TOMORROW
With the relentless pace of global negative financial news of recent weeks, and it's effects being felt hard in a sharply lower technology sector, it's easy to forget how cool technology can be in the long-term. That thought came to mind this morning, when I read this piece titled "Lightbulbs could replace WiFi hotspots"...here're the highlights*:
"Boston University's College of Engineering is launching a program, under a National Science Foundation grant, to develop the next generation of wireless communications technology based on visible light instead of radio waves.
Researchers expect to piggyback data communications capabilities on low-power light emitting diodes, or LEDs, to create "Smart Lighting" that would be faster and more secure than current network technology.
This initiative aims to develop an optical communication technology that would make an LED light the equivalent of a Wi-Fi access point."
"...A wireless device within sight of an enabled LED could send and receive data though the air - initially at speeds in the 1 to 10 megabit per second range - with each LED serving as an access point to the network. Such a network would have the potential to offer users greater bandwidth than current RF technology."

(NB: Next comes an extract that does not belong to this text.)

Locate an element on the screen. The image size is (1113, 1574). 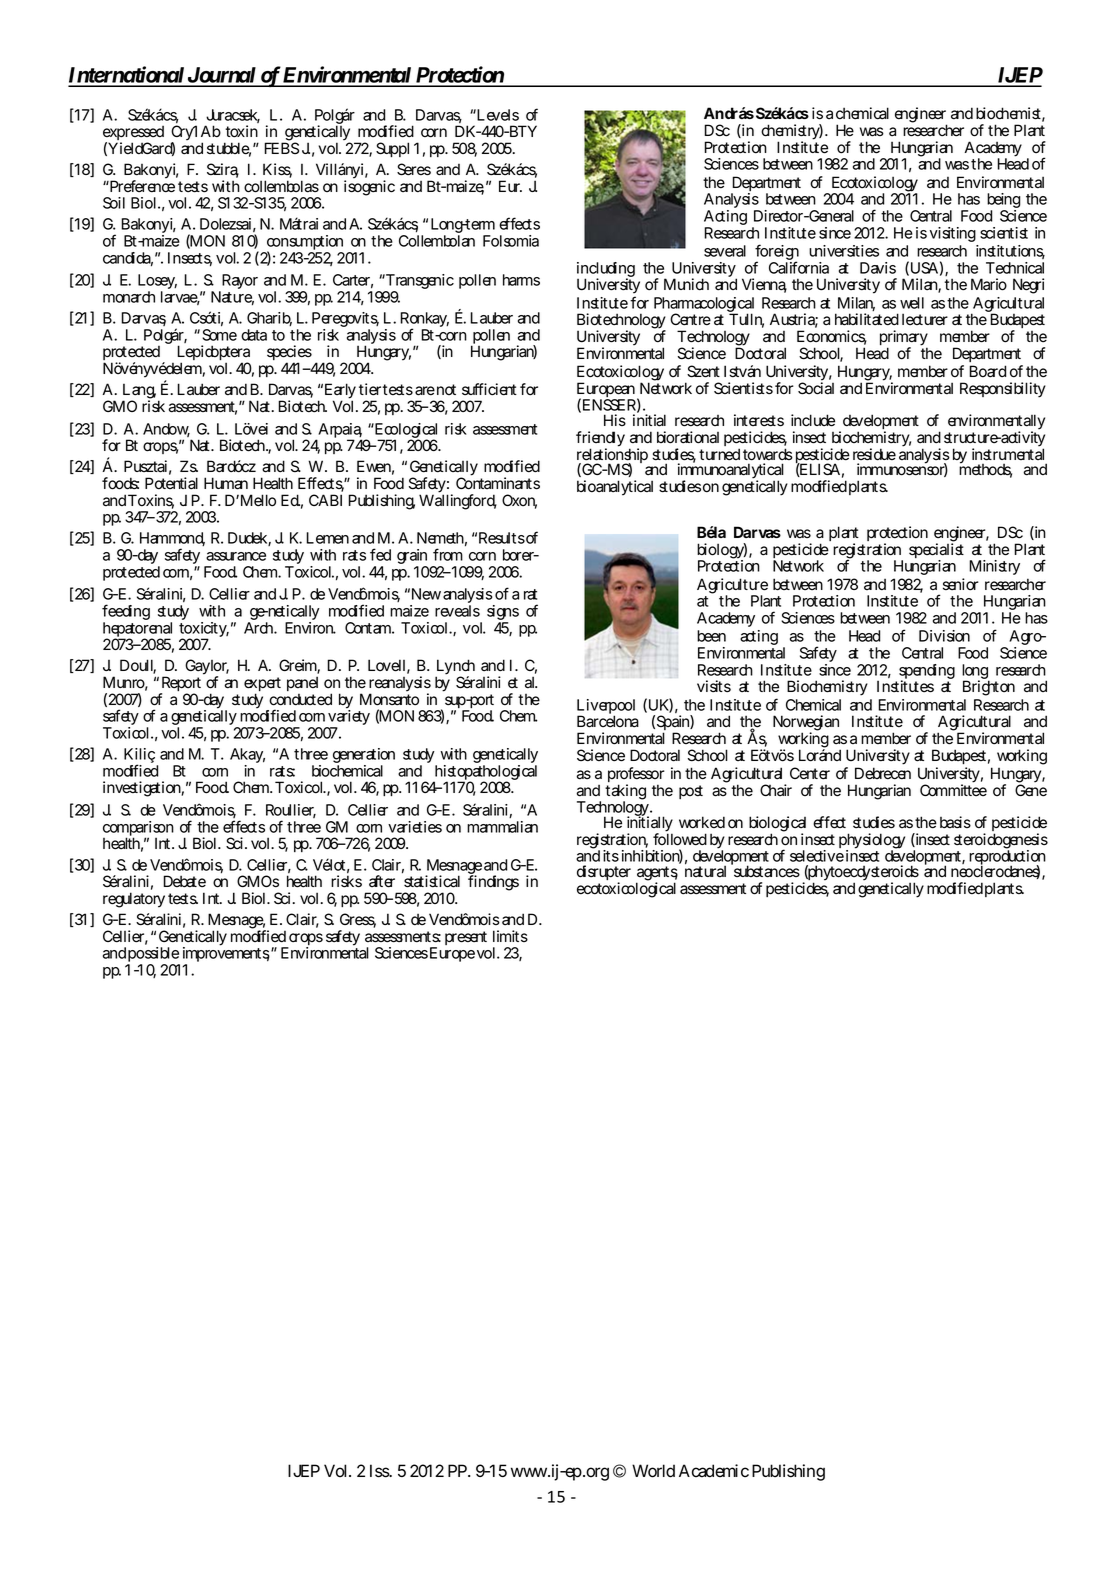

Such a development could have lots of unexpected applications both indoors and out. The article goes into how these might evolve.
Another piece on the same topic provides more details on the folks working in this area:
"This initiative, known as the Smart Lighting Engineering Research Center (http://smartlighting.bu.edu), is part of an $18.5 million, multi-year NSF program awarded to Boston University, Rensselaer Polytechnic Institute and the University of New Mexico to develop the optical communication technology that would make an LED light the equivalent of a WiFi access point."
Obviously, this stuff is still in the labs, and a long way from commercial products. But it's nice to be reminded that technology can do better things for us over the longer-term, for less money and resources.
* image unrelated to referenced article.